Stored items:

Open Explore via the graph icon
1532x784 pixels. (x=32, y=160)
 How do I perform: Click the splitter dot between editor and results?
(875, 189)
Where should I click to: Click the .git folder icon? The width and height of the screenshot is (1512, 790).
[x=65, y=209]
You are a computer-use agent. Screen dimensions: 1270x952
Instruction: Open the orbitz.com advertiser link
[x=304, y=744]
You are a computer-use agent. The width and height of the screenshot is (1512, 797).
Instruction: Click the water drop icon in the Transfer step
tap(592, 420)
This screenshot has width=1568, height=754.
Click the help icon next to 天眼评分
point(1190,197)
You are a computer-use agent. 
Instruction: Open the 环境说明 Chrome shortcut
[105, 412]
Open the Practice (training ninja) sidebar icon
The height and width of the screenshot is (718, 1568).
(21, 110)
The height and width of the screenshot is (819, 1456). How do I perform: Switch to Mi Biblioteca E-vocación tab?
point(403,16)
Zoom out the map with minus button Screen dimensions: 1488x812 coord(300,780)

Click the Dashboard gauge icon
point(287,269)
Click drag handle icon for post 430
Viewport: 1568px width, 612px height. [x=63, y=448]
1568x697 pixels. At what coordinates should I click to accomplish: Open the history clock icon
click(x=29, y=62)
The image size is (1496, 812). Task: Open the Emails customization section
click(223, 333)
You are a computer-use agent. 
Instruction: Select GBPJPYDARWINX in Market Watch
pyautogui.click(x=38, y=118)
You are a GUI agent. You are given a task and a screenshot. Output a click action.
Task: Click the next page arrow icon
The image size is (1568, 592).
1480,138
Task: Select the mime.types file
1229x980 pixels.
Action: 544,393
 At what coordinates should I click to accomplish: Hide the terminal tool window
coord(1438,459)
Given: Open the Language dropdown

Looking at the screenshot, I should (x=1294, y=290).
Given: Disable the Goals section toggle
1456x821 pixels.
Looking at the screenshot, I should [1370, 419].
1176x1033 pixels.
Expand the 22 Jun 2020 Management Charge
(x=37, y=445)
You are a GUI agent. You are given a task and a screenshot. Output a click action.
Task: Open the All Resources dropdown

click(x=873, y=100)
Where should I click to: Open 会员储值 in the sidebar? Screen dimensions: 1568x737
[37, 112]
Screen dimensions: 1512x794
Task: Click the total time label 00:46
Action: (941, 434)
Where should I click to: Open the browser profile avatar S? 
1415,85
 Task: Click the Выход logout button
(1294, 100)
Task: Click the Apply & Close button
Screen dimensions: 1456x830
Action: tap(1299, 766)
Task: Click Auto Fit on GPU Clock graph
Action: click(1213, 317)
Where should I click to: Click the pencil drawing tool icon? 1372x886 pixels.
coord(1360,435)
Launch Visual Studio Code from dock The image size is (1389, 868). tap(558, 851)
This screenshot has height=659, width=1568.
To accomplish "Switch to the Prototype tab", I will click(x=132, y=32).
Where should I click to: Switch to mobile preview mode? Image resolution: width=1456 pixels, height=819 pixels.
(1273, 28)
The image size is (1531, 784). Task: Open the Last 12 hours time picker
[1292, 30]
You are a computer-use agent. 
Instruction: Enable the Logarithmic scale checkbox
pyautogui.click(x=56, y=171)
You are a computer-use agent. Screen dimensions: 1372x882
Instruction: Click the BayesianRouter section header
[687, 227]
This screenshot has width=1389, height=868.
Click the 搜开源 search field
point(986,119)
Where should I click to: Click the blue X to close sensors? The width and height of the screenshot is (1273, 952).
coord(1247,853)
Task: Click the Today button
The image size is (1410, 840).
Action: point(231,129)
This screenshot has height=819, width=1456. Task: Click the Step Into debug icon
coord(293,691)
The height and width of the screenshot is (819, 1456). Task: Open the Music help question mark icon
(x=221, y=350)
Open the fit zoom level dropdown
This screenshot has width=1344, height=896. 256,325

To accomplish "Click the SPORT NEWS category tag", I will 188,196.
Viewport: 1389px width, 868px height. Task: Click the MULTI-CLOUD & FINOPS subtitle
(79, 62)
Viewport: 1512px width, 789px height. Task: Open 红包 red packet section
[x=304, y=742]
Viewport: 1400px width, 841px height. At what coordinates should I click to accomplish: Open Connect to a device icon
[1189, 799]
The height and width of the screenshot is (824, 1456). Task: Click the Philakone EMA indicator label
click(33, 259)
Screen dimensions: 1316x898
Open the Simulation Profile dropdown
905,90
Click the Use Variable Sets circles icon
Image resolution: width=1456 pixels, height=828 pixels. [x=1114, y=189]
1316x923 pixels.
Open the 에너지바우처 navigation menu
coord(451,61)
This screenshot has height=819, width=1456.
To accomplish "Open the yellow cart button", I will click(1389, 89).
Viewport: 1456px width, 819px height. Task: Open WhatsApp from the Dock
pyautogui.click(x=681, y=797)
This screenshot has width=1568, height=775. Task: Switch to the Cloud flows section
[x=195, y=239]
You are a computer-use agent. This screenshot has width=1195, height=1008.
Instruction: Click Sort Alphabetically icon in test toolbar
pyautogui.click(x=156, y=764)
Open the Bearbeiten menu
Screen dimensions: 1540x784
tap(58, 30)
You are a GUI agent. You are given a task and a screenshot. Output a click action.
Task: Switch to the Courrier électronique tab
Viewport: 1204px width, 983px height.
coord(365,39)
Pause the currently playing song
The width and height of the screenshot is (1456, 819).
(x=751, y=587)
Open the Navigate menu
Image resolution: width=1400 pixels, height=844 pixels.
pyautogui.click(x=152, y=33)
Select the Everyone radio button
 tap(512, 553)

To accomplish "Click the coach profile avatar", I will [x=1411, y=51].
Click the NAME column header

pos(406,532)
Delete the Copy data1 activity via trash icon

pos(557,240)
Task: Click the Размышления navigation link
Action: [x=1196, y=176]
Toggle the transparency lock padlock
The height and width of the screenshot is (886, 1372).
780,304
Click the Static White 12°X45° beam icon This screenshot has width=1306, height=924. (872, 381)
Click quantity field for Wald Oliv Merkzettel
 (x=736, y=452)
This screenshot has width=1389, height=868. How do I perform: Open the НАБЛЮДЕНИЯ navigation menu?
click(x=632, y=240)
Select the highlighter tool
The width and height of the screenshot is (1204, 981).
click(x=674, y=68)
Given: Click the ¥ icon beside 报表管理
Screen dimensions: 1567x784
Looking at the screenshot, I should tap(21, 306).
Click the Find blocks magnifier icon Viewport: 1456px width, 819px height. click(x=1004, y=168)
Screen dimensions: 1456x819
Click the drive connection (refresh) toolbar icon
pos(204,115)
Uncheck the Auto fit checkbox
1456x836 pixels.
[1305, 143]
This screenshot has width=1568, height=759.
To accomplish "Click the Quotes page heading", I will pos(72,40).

» What you should do: Lines that contain "page" are to be copied from the records above.

» Answer to this exercise:
Task: Click the next page arrow icon
To accomplish "Click the Quotes page heading", I will pos(72,40).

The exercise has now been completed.